[Collected data entries]
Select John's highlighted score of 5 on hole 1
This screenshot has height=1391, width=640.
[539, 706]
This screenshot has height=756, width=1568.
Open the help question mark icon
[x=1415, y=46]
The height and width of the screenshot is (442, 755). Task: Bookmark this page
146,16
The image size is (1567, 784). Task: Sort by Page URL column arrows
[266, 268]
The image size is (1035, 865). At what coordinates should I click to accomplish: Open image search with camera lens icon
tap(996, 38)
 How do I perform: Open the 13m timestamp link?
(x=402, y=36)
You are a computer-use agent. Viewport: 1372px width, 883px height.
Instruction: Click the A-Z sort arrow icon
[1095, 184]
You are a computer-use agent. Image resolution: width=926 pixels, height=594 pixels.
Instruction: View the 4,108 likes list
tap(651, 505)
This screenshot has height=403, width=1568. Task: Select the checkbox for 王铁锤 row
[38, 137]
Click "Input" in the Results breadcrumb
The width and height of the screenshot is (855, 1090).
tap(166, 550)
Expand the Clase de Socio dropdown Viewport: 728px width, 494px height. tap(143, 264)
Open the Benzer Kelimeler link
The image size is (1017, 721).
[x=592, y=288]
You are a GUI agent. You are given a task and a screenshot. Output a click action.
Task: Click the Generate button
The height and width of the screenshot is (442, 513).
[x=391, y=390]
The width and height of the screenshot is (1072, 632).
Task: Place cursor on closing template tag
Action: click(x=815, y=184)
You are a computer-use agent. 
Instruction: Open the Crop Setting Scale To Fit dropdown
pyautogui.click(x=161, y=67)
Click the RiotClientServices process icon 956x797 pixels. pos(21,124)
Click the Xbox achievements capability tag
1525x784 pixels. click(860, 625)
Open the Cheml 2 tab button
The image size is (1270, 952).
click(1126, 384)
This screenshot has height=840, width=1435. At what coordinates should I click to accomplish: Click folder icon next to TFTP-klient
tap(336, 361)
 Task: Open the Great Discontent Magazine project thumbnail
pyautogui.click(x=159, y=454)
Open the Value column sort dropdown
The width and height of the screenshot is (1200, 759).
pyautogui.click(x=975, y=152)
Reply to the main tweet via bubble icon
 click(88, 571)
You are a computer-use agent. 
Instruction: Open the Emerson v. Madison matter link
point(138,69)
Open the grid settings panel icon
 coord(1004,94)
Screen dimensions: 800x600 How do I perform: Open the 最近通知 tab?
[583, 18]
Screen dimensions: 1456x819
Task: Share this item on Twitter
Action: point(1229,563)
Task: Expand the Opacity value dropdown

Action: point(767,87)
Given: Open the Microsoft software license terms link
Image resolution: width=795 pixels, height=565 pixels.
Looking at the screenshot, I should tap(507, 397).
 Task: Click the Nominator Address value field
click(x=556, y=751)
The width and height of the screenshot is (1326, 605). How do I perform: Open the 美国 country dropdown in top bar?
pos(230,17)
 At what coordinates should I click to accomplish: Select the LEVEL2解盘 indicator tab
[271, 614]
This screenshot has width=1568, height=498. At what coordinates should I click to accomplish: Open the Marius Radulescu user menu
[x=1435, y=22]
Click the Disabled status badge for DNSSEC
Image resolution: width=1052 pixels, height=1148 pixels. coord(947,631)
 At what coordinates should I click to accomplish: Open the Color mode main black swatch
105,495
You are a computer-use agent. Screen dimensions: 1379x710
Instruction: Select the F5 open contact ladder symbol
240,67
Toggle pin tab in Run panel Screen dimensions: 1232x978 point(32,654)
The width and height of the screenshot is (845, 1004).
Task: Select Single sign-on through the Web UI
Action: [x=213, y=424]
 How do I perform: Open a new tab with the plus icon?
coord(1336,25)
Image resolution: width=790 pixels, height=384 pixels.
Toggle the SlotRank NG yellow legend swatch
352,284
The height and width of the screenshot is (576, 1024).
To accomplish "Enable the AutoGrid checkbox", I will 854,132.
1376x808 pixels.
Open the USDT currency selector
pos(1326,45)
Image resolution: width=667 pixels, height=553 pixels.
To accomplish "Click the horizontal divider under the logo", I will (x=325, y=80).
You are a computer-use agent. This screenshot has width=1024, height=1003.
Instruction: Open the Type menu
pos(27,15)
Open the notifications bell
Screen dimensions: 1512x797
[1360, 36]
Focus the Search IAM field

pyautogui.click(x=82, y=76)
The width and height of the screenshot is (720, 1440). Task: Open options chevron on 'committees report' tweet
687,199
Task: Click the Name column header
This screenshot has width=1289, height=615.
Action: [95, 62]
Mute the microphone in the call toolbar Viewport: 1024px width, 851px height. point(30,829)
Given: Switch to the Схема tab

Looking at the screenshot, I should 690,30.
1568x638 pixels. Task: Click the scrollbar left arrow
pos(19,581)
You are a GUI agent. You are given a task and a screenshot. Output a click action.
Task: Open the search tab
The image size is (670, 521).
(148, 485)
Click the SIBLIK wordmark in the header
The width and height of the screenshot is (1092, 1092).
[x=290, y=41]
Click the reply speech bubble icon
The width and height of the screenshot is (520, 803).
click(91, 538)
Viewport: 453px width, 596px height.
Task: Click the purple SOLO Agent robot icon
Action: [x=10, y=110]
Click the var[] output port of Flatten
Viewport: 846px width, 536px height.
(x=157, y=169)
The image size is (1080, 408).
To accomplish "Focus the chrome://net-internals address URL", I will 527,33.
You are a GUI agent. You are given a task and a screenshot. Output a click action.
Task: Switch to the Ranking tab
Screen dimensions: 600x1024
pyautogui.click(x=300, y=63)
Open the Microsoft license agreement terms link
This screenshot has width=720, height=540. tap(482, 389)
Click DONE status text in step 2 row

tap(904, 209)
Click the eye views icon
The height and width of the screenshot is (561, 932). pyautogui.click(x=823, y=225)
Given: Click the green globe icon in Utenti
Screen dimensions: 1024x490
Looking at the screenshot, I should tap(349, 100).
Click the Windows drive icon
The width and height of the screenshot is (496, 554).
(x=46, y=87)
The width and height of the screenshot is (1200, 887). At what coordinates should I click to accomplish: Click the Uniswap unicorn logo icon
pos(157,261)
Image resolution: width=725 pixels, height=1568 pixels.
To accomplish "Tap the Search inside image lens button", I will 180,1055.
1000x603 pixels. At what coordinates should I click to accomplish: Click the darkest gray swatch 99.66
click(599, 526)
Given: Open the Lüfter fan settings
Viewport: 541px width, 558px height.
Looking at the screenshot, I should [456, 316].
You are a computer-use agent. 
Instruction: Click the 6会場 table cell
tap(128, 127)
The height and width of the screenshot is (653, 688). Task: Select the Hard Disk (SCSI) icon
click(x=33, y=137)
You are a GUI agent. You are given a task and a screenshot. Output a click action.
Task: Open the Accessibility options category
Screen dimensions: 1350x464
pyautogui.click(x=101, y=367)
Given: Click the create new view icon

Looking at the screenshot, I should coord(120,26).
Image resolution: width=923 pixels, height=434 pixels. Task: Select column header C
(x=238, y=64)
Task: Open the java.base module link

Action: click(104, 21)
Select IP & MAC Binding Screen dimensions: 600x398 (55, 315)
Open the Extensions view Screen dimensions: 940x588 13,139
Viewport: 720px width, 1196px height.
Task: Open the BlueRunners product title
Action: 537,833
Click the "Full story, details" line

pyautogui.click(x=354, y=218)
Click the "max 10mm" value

:: EXERCISE GOAL ::
Each line above should be copied exactly, with no line missing.

:: RESPONSE FOR THIS EXERCISE ::
Select John's highlighted score of 5 on hole 1
This screenshot has height=1391, width=640.
[539, 706]
This screenshot has height=756, width=1568.
Open the help question mark icon
[x=1415, y=46]
The height and width of the screenshot is (442, 755). Task: Bookmark this page
146,16
The image size is (1567, 784). Task: Sort by Page URL column arrows
[266, 268]
The image size is (1035, 865). At what coordinates should I click to accomplish: Open image search with camera lens icon
tap(996, 38)
 How do I perform: Open the 13m timestamp link?
(x=402, y=36)
You are a computer-use agent. Viewport: 1372px width, 883px height.
Instruction: Click the A-Z sort arrow icon
[1095, 184]
You are a computer-use agent. Image resolution: width=926 pixels, height=594 pixels.
Instruction: View the 4,108 likes list
tap(651, 505)
This screenshot has height=403, width=1568. Task: Select the checkbox for 王铁锤 row
[38, 137]
Click "Input" in the Results breadcrumb
The width and height of the screenshot is (855, 1090).
tap(166, 550)
Expand the Clase de Socio dropdown Viewport: 728px width, 494px height. tap(143, 264)
Open the Benzer Kelimeler link
The image size is (1017, 721).
[x=592, y=288]
You are a GUI agent. You are given a task and a screenshot. Output a click action.
Task: Click the Generate button
The height and width of the screenshot is (442, 513).
[x=391, y=390]
The width and height of the screenshot is (1072, 632).
Task: Place cursor on closing template tag
Action: click(x=815, y=184)
You are a computer-use agent. 
Instruction: Open the Crop Setting Scale To Fit dropdown
pyautogui.click(x=161, y=67)
Click the RiotClientServices process icon 956x797 pixels. pos(21,124)
Click the Xbox achievements capability tag
1525x784 pixels. click(860, 625)
Open the Cheml 2 tab button
The image size is (1270, 952).
click(1126, 384)
This screenshot has height=840, width=1435. At what coordinates should I click to accomplish: Click folder icon next to TFTP-klient
tap(336, 361)
 Task: Open the Great Discontent Magazine project thumbnail
pyautogui.click(x=159, y=454)
Open the Value column sort dropdown
The width and height of the screenshot is (1200, 759).
pyautogui.click(x=975, y=152)
Reply to the main tweet via bubble icon
 click(88, 571)
You are a computer-use agent. 
Instruction: Open the Emerson v. Madison matter link
point(138,69)
Open the grid settings panel icon
 coord(1004,94)
Screen dimensions: 800x600 How do I perform: Open the 最近通知 tab?
[583, 18]
Screen dimensions: 1456x819
Task: Share this item on Twitter
Action: point(1229,563)
Task: Expand the Opacity value dropdown

Action: point(767,87)
Given: Open the Microsoft software license terms link
Image resolution: width=795 pixels, height=565 pixels.
Looking at the screenshot, I should tap(507, 397).
 Task: Click the Nominator Address value field
click(x=556, y=751)
The width and height of the screenshot is (1326, 605). How do I perform: Open the 美国 country dropdown in top bar?
pos(230,17)
 At what coordinates should I click to accomplish: Select the LEVEL2解盘 indicator tab
[271, 614]
This screenshot has width=1568, height=498. At what coordinates should I click to accomplish: Open the Marius Radulescu user menu
[x=1435, y=22]
Click the Disabled status badge for DNSSEC
Image resolution: width=1052 pixels, height=1148 pixels. coord(947,631)
 At what coordinates should I click to accomplish: Open the Color mode main black swatch
105,495
You are a computer-use agent. Screen dimensions: 1379x710
Instruction: Select the F5 open contact ladder symbol
240,67
Toggle pin tab in Run panel Screen dimensions: 1232x978 point(32,654)
The width and height of the screenshot is (845, 1004).
Task: Select Single sign-on through the Web UI
Action: [x=213, y=424]
 How do I perform: Open a new tab with the plus icon?
coord(1336,25)
Image resolution: width=790 pixels, height=384 pixels.
Toggle the SlotRank NG yellow legend swatch
352,284
The height and width of the screenshot is (576, 1024).
To accomplish "Enable the AutoGrid checkbox", I will 854,132.
1376x808 pixels.
Open the USDT currency selector
pos(1326,45)
Image resolution: width=667 pixels, height=553 pixels.
To accomplish "Click the horizontal divider under the logo", I will (x=325, y=80).
You are a computer-use agent. This screenshot has width=1024, height=1003.
Instruction: Open the Type menu
pos(27,15)
Open the notifications bell
Screen dimensions: 1512x797
[1360, 36]
Focus the Search IAM field

pyautogui.click(x=82, y=76)
The width and height of the screenshot is (720, 1440). Task: Open options chevron on 'committees report' tweet
687,199
Task: Click the Name column header
This screenshot has width=1289, height=615.
Action: [95, 62]
Mute the microphone in the call toolbar Viewport: 1024px width, 851px height. point(30,829)
Given: Switch to the Схема tab

Looking at the screenshot, I should 690,30.
1568x638 pixels. Task: Click the scrollbar left arrow
pos(19,581)
You are a GUI agent. You are given a task and a screenshot. Output a click action.
Task: Open the search tab
The image size is (670, 521).
(148, 485)
Click the SIBLIK wordmark in the header
The width and height of the screenshot is (1092, 1092).
[x=290, y=41]
Click the reply speech bubble icon
The width and height of the screenshot is (520, 803).
click(91, 538)
Viewport: 453px width, 596px height.
Task: Click the purple SOLO Agent robot icon
Action: [x=10, y=110]
Click the var[] output port of Flatten
Viewport: 846px width, 536px height.
(x=157, y=169)
The image size is (1080, 408).
To accomplish "Focus the chrome://net-internals address URL", I will 527,33.
You are a GUI agent. You are given a task and a screenshot. Output a click action.
Task: Switch to the Ranking tab
Screen dimensions: 600x1024
pyautogui.click(x=300, y=63)
Open the Microsoft license agreement terms link
This screenshot has width=720, height=540. tap(482, 389)
Click DONE status text in step 2 row

tap(904, 209)
Click the eye views icon
The height and width of the screenshot is (561, 932). pyautogui.click(x=823, y=225)
Given: Click the green globe icon in Utenti
Screen dimensions: 1024x490
Looking at the screenshot, I should tap(349, 100).
Click the Windows drive icon
The width and height of the screenshot is (496, 554).
(x=46, y=87)
The width and height of the screenshot is (1200, 887). At what coordinates should I click to accomplish: Click the Uniswap unicorn logo icon
pos(157,261)
Image resolution: width=725 pixels, height=1568 pixels.
To accomplish "Tap the Search inside image lens button", I will 180,1055.
1000x603 pixels. At what coordinates should I click to accomplish: Click the darkest gray swatch 99.66
click(599, 526)
Given: Open the Lüfter fan settings
Viewport: 541px width, 558px height.
Looking at the screenshot, I should [456, 316].
You are a computer-use agent. 
Instruction: Click the 6会場 table cell
tap(128, 127)
The height and width of the screenshot is (653, 688). Task: Select the Hard Disk (SCSI) icon
click(x=33, y=137)
You are a GUI agent. You are given a task and a screenshot. Output a click action.
Task: Open the Accessibility options category
Screen dimensions: 1350x464
pyautogui.click(x=101, y=367)
Given: Click the create new view icon

Looking at the screenshot, I should coord(120,26).
Image resolution: width=923 pixels, height=434 pixels. Task: Select column header C
(x=238, y=64)
Task: Open the java.base module link

Action: click(104, 21)
Select IP & MAC Binding Screen dimensions: 600x398 (55, 315)
Open the Extensions view Screen dimensions: 940x588 13,139
Viewport: 720px width, 1196px height.
Task: Open the BlueRunners product title
Action: 537,833
Click the "Full story, details" line

pyautogui.click(x=354, y=218)
Click the "max 10mm" value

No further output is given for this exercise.